<<<<
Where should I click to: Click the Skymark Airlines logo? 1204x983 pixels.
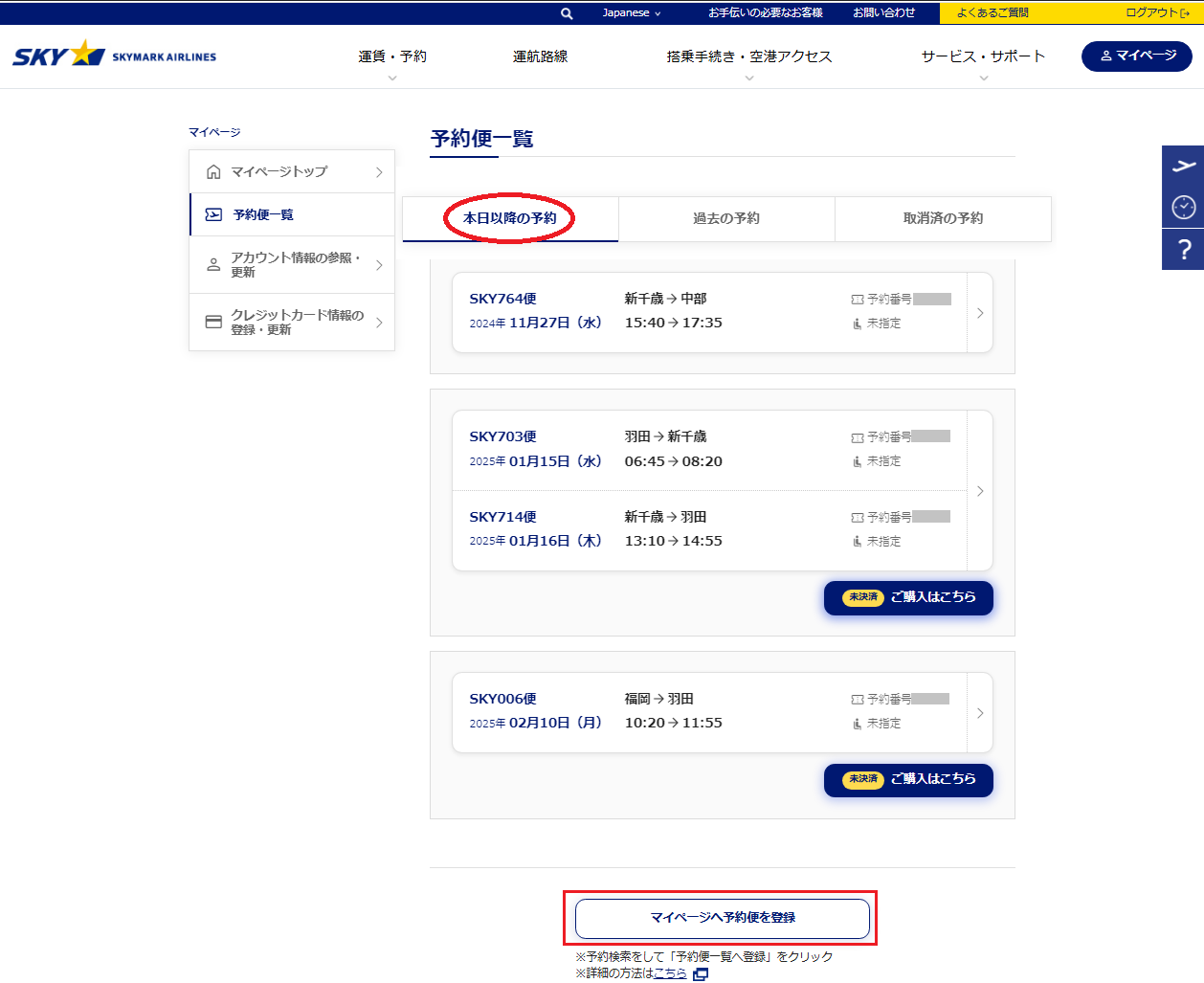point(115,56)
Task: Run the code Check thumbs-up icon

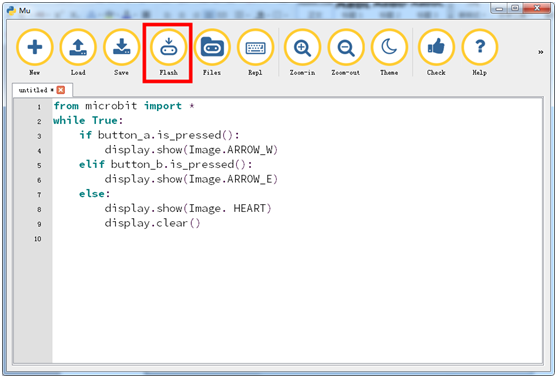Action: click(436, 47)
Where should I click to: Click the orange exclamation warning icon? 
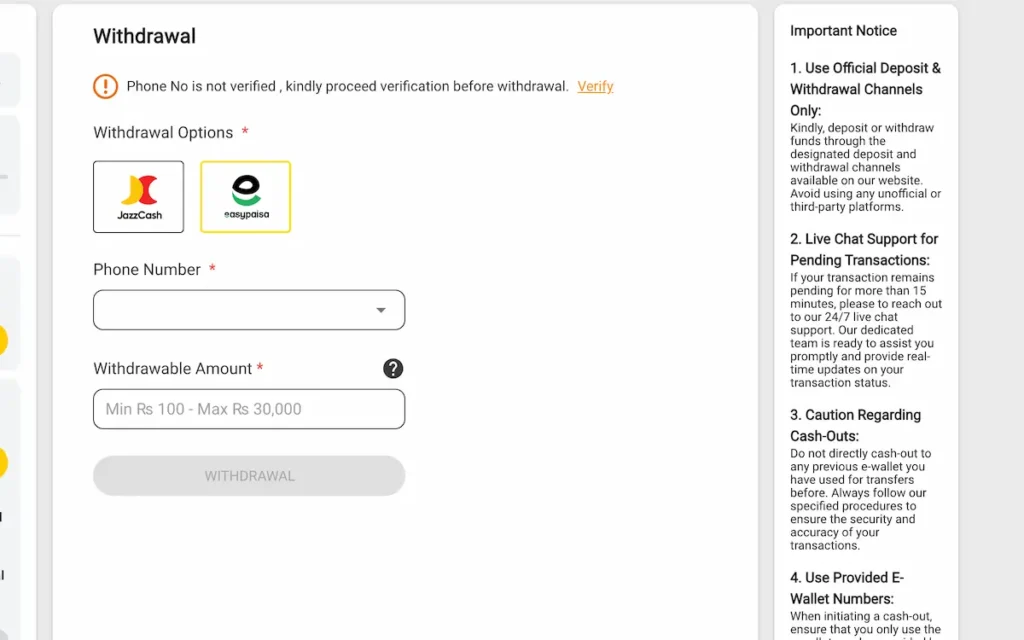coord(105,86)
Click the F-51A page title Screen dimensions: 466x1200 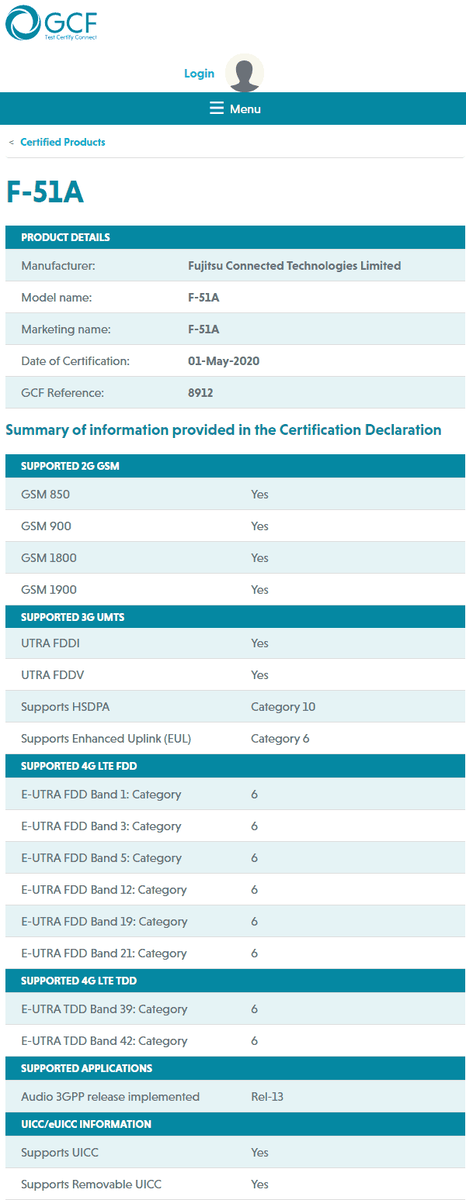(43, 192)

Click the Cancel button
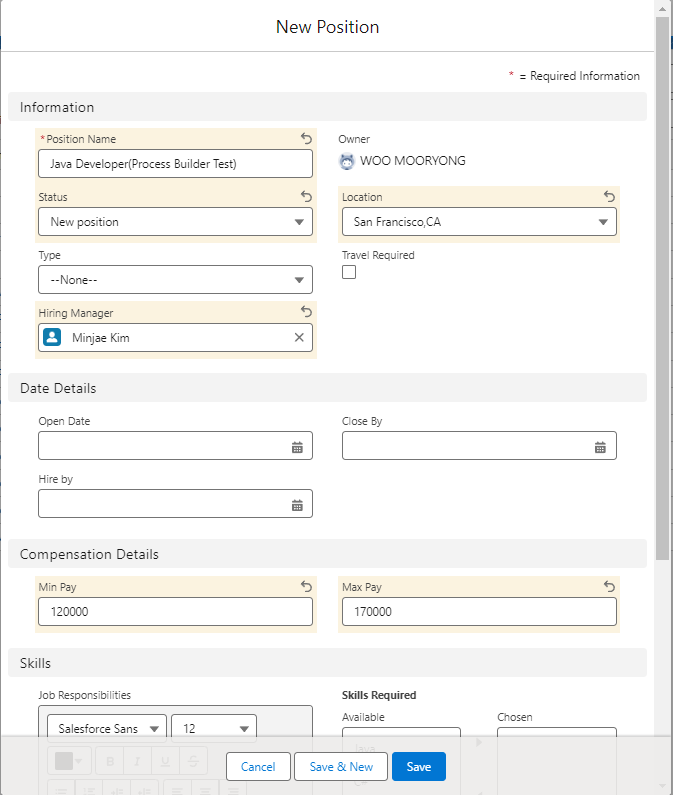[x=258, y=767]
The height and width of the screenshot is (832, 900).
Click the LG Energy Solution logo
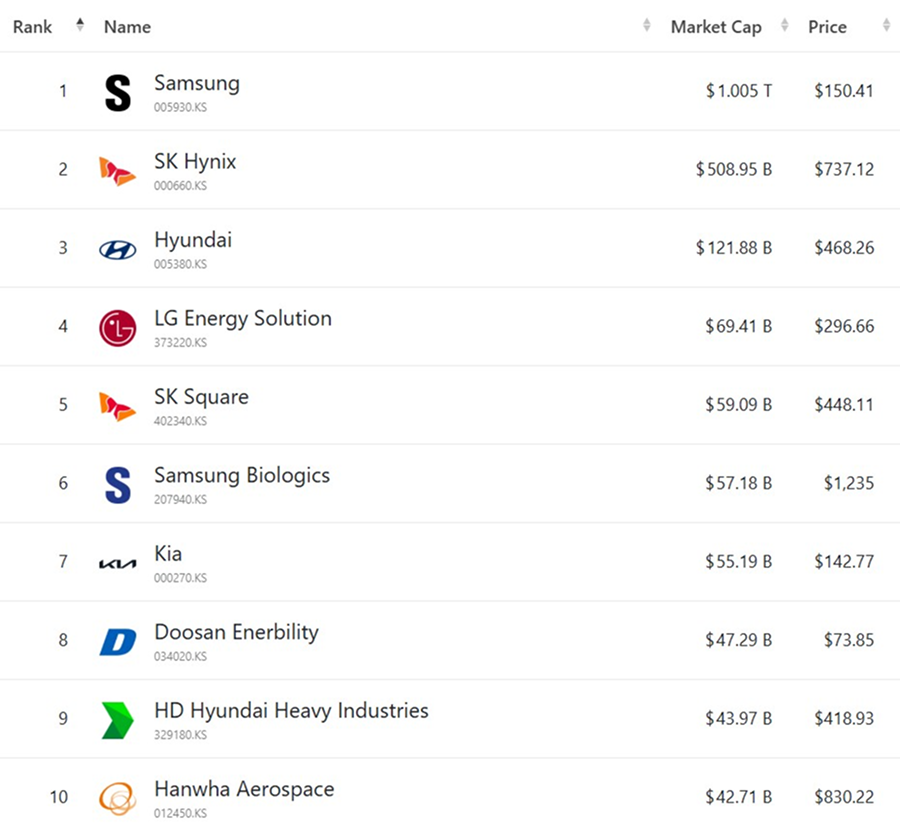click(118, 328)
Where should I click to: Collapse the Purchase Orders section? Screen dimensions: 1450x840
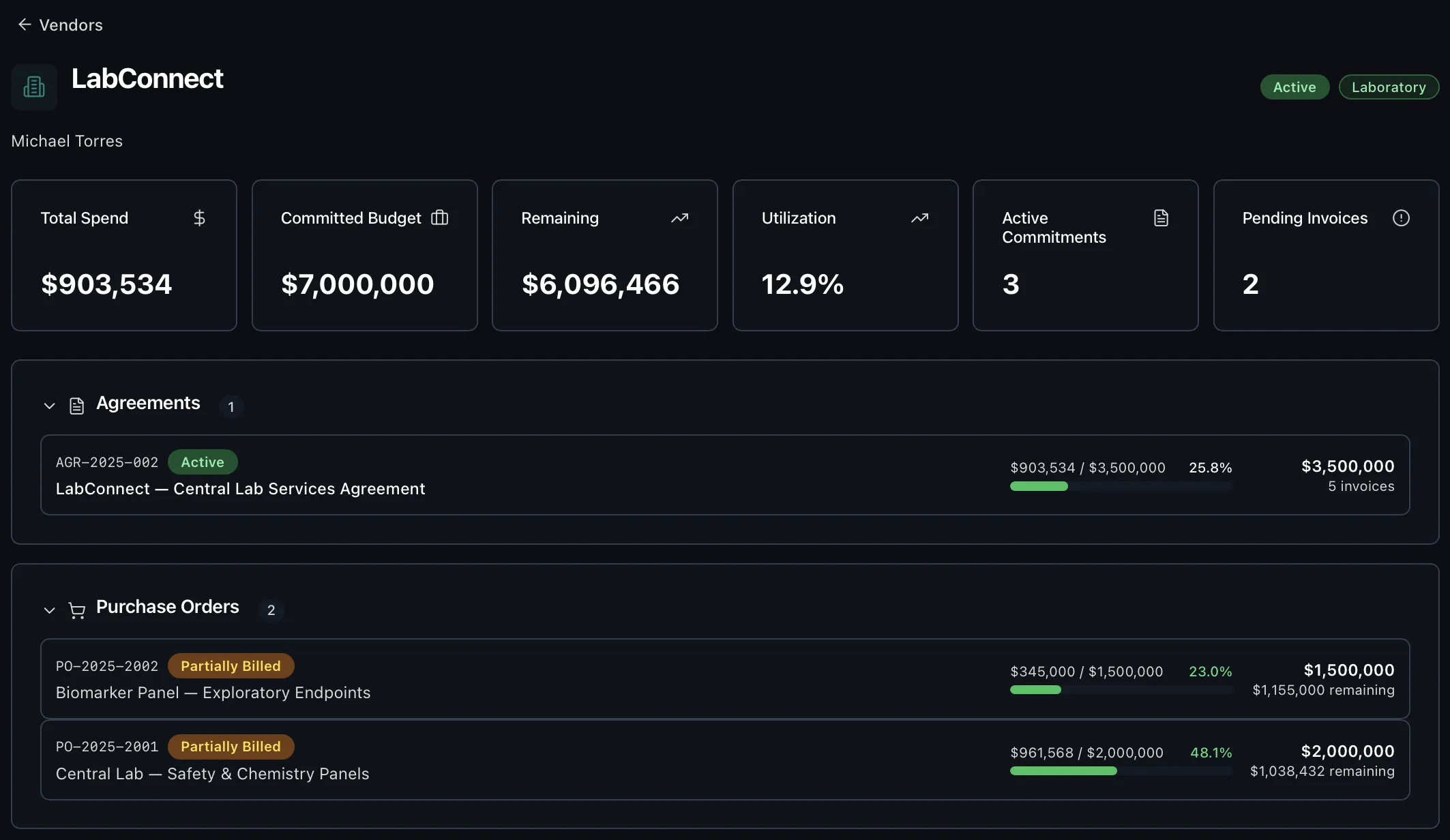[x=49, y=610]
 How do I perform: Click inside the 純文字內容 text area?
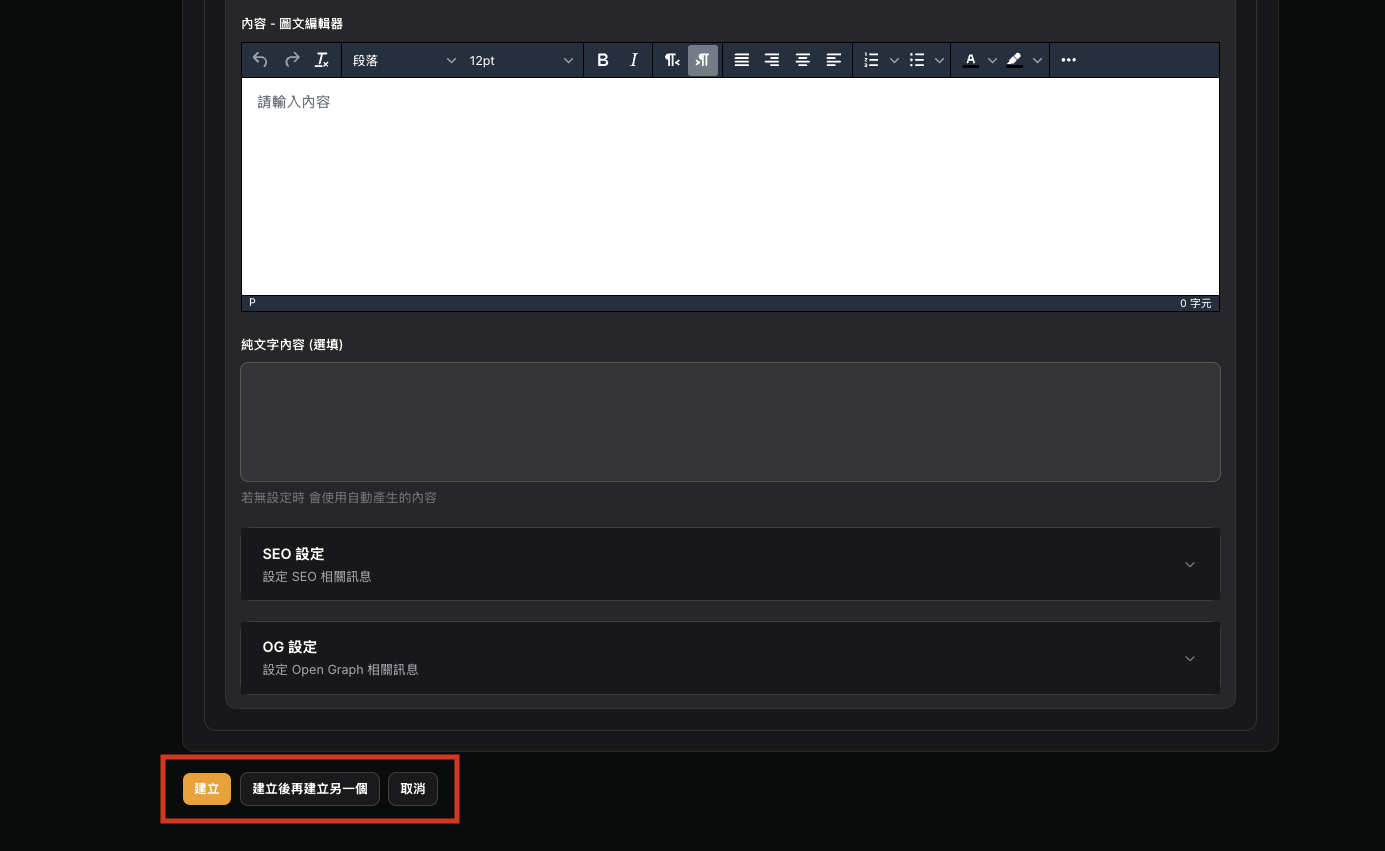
>>>>
__Exercise description__
Which lines in the listing above contain the string "icon"? Report each one in full, and count a line only if its letter case matches.

__Complete response__
Task: Run the code Check thumbs-up icon
Where should I click to: Click the orange exclamation warning icon? 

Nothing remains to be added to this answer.